Phoneme-based Predictive Text Entry Interface

Ha Trinh, Annalu Waller, Keith Vertanen, Per Ola Kristensson, Vicki L. Hanson · 2014 · Proceedings of the 16th International ACM SIGACCESS Conference on Computers & Accessibility (ASSETS) · doi:10.1145/2661334.2661424

Summary

This paper presents iSCAN-2, an iPad application that enables nonspeaking individuals to enter text by selecting phonemes (speech sounds) rather than spelling words with letters. People with severe speech impairments often face challenges in literacy acquisition, making conventional orthographic (letter-based) text entry difficult or impossible. Phoneme-based entry allows users to construct words by combining sequences of speech sounds they know from spoken language, without needing to know how to spell.
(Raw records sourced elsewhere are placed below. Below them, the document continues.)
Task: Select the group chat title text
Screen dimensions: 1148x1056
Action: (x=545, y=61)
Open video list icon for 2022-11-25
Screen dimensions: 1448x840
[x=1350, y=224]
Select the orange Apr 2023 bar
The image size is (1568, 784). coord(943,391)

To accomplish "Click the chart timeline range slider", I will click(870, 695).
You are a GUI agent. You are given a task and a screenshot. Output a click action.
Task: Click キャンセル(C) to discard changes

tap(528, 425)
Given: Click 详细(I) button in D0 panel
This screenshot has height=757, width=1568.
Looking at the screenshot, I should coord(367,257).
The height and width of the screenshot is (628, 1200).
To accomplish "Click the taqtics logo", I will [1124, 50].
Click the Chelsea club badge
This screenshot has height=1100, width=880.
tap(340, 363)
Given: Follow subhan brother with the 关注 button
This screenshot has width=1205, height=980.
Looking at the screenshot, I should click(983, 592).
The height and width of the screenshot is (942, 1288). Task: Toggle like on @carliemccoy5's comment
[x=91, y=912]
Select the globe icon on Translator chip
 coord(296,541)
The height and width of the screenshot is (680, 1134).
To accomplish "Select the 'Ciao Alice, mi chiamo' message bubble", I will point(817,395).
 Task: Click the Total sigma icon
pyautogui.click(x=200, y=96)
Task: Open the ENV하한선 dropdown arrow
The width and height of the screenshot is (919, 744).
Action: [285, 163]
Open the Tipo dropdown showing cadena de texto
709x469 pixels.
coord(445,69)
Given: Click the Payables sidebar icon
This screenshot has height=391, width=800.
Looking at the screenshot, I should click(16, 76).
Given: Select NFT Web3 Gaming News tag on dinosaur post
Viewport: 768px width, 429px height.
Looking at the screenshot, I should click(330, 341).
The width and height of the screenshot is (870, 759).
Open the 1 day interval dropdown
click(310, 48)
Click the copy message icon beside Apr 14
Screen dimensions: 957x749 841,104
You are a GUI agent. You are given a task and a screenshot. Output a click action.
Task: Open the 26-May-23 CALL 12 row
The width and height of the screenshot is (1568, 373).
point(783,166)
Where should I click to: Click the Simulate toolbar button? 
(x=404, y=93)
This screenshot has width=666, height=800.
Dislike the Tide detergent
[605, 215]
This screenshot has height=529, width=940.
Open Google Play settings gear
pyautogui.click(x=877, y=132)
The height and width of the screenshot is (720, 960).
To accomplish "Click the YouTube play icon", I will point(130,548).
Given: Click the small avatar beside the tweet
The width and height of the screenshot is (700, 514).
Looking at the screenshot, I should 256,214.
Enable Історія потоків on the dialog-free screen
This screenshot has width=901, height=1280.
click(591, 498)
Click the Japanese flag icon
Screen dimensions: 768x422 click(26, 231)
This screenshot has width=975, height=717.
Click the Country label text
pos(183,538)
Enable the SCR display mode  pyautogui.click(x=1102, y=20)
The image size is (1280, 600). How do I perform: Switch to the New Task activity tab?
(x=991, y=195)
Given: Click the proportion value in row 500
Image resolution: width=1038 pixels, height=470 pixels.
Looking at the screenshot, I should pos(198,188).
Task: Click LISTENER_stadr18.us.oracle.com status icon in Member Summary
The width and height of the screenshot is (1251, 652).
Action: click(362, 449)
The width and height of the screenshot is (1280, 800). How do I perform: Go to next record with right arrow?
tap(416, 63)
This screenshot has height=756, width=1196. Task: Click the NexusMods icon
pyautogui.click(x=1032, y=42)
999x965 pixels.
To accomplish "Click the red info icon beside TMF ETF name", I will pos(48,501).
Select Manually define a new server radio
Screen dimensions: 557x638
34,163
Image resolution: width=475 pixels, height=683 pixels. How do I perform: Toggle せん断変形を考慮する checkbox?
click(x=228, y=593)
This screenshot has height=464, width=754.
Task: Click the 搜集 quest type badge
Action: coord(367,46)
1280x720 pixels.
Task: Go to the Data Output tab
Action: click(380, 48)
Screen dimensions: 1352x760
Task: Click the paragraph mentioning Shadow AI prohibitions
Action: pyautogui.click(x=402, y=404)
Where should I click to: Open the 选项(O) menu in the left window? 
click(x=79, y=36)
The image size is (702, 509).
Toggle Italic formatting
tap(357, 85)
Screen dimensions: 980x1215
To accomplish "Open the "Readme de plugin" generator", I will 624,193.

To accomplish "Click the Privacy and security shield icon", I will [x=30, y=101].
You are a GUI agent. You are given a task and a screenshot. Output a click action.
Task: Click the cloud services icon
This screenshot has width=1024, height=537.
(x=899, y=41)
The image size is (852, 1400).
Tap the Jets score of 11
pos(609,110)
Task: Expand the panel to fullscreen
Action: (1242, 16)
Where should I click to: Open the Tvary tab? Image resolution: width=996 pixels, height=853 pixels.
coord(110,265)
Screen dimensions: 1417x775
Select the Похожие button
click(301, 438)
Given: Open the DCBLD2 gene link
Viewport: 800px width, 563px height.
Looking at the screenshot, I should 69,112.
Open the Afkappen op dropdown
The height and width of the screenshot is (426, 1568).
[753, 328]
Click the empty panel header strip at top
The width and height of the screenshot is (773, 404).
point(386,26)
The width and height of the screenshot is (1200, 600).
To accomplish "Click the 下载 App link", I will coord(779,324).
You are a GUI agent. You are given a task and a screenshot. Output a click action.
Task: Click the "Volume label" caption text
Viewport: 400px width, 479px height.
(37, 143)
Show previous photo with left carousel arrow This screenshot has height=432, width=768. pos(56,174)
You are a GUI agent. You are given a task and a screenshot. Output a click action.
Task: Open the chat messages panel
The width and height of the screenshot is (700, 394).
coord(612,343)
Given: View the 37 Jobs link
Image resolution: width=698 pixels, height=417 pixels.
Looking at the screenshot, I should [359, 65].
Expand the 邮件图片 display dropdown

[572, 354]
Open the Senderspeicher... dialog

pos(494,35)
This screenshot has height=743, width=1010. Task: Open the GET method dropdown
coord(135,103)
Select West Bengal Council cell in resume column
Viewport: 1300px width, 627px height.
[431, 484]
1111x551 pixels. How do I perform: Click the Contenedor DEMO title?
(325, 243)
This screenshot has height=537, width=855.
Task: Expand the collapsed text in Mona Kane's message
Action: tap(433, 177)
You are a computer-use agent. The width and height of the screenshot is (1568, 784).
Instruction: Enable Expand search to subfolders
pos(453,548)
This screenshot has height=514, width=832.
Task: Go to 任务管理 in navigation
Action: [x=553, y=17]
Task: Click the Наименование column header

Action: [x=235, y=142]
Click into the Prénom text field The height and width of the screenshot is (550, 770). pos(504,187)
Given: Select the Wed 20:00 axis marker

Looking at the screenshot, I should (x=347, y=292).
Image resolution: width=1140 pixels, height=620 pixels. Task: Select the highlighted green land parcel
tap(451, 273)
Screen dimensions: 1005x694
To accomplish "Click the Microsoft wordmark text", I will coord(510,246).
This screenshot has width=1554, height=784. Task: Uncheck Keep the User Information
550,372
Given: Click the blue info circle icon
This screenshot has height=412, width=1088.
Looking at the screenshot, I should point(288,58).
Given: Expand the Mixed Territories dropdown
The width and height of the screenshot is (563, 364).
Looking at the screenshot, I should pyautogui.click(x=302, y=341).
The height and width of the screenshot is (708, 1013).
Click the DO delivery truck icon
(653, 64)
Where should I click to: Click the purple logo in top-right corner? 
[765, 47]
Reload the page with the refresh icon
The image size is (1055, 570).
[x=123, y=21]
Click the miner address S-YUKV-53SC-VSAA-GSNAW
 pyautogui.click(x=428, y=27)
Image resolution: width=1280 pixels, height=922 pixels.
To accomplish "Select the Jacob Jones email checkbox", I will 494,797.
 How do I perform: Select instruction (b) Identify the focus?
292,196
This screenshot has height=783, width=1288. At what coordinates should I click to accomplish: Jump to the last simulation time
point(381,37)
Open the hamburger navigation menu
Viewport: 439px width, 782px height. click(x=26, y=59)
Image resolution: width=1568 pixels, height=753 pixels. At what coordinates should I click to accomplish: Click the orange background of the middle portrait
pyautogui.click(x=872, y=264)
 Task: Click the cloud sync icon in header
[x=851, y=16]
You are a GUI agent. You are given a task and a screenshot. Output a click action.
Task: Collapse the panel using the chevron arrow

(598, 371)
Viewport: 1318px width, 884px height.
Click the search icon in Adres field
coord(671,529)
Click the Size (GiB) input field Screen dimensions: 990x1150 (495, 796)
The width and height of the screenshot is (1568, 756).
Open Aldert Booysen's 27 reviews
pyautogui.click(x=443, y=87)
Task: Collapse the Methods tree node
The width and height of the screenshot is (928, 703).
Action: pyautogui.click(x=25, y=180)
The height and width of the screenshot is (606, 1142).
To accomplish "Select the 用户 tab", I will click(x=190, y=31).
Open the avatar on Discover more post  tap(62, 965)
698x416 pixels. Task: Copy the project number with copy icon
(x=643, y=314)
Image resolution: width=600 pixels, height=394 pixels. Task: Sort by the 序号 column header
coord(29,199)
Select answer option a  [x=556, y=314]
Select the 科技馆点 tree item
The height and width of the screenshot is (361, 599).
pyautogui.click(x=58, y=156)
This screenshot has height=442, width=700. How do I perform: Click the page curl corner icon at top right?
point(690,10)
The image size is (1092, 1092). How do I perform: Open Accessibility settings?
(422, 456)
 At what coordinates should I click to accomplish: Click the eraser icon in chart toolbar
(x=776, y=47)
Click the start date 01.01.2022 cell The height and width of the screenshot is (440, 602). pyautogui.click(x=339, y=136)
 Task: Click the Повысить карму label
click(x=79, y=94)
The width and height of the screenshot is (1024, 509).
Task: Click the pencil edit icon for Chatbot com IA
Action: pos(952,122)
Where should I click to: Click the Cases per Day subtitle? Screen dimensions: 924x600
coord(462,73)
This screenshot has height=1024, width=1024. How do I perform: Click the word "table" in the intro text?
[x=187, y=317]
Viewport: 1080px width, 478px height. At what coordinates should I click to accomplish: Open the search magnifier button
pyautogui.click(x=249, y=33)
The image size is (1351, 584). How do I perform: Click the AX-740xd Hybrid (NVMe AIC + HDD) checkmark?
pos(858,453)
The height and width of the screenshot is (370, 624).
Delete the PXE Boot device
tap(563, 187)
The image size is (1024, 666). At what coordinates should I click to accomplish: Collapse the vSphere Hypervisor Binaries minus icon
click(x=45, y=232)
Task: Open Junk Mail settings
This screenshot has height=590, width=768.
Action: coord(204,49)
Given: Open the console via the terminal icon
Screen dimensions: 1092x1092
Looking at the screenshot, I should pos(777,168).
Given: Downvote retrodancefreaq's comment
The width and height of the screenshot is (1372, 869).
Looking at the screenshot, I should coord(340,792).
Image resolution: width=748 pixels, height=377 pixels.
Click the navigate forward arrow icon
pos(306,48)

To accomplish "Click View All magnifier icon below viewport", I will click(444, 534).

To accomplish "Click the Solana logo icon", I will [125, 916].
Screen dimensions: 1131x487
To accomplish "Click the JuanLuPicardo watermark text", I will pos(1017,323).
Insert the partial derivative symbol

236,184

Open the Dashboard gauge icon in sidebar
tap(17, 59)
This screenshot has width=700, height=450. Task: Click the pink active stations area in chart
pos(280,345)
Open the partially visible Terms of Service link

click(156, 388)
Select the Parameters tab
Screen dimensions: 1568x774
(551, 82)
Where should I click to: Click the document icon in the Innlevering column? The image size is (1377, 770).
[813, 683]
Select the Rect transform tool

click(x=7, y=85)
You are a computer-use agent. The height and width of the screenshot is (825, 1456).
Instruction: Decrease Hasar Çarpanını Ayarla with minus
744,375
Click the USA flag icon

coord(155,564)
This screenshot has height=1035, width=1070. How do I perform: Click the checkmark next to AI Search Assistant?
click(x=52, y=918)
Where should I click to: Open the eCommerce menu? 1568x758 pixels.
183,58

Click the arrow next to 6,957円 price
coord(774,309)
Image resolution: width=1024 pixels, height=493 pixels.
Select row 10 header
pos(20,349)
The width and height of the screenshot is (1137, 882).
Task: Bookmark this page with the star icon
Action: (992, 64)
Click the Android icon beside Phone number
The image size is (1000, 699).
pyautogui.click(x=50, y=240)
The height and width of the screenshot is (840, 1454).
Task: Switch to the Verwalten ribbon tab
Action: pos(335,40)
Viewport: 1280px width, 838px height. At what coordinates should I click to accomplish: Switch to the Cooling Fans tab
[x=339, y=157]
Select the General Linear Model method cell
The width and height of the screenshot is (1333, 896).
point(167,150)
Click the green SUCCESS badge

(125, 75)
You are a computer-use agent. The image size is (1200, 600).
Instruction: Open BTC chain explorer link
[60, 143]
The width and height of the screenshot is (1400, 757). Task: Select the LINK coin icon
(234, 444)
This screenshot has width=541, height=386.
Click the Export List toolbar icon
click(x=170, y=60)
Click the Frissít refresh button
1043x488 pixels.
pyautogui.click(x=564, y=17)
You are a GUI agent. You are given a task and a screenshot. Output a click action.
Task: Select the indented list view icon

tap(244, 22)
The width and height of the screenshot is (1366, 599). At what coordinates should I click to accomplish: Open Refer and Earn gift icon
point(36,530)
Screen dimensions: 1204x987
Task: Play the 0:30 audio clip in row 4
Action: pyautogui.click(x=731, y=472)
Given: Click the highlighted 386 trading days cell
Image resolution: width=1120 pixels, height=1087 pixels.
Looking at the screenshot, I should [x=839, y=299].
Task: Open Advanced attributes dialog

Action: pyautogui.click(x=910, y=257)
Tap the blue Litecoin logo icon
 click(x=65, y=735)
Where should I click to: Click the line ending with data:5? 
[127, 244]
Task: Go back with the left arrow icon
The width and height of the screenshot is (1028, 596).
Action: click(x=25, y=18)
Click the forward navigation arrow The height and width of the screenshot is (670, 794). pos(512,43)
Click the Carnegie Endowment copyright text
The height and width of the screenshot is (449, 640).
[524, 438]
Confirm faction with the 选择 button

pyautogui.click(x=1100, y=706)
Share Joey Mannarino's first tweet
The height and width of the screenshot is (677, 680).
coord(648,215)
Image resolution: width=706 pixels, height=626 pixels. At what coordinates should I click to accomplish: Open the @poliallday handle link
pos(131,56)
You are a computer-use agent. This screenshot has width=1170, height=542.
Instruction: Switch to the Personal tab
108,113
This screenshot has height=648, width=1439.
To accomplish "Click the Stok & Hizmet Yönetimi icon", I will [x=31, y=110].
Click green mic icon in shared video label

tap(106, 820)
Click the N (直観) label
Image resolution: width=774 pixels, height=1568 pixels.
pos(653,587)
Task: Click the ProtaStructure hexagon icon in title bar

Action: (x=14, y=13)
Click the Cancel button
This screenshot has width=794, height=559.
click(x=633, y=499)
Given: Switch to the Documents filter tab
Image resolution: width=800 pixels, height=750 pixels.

The system uses 42 spoken phonemes from the Jolly Phonics literacy programme, organised into 7 groups mapped onto a two-layer pie menu interface designed for users with limited dexterity. The front layer shows 7 phoneme groups (each represented by its most probable phoneme), and selecting a group reveals all phonemes within it on the phoneme layer. Entry follows three steps: select the phoneme group, navigate to the desired phoneme, and move back to the centre to confirm. iSCAN-2 builds on the earlier iSCAN system by adding three rate enhancement strategies: a dynamic phoneme layout that rearranges phoneme groups based on the most likely next phonemes (using a 6-gram phoneme language model), a phoneme set reduction feature that narrows the visible phonemes to only those that can follow the current sequence, and a 5-word prediction pie menu that appears after each phoneme selection, offering probable word completions estimated from a 3-gram word language model considering the current phoneme prefix and up to two prior words.

Key findings

A case study with a nonspeaking participant demonstrated that the rate enhancement strategies improved both text entry speed and error rates compared to the original iSCAN system. The dynamic phoneme layout reduces navigation time by placing the most probable next phonemes in easily accessible positions on the pie menu. The phoneme set reduction eliminates impossible phoneme sequences, preventing errors and reducing the cognitive load of scanning through irrelevant options. The 5-word prediction menu, seamlessly integrated into the pie menu interface, allows users to jump from partial phoneme sequences directly to complete words, significantly reducing the number of phoneme selections needed. The system effectively applies statistical language modelling techniques that are well-established in letter-based text entry (word prediction, n-gram models) to the phoneme domain, where they are equally applicable but had not been previously combined in this way. The pie menu interface is specifically designed for users with limited motor control, requiring only directional movements toward targets rather than precise pointing.

Relevance

This work addresses a critical gap at the intersection of AAC (augmentative and alternative communication) and literacy. Many nonspeaking individuals — including those with cerebral palsy, intellectual disabilities, or acquired conditions — have phonological awareness (they understand speech sounds) but limited orthographic knowledge (they cannot spell). Standard text entry systems assume literacy, creating a barrier that phoneme-based entry bypasses. For accessibility practitioners and AAC specialists, iSCAN-2 demonstrates that the same prediction techniques used to accelerate conventional typing (word prediction, language modelling, dynamic layouts) can be adapted to phoneme-based systems with similar benefits. The Jolly Phonics foundation connects the system to established literacy education practices, potentially supporting both communication and literacy development simultaneously. The pie menu interface design for limited dexterity is also noteworthy — requiring directional gestures rather than precise taps makes the system more accessible to users with motor impairments who commonly accompany speech impairments. The combination of phoneme-level input with word-level prediction offers a practical model for AAC systems that serve users across a range of literacy levels.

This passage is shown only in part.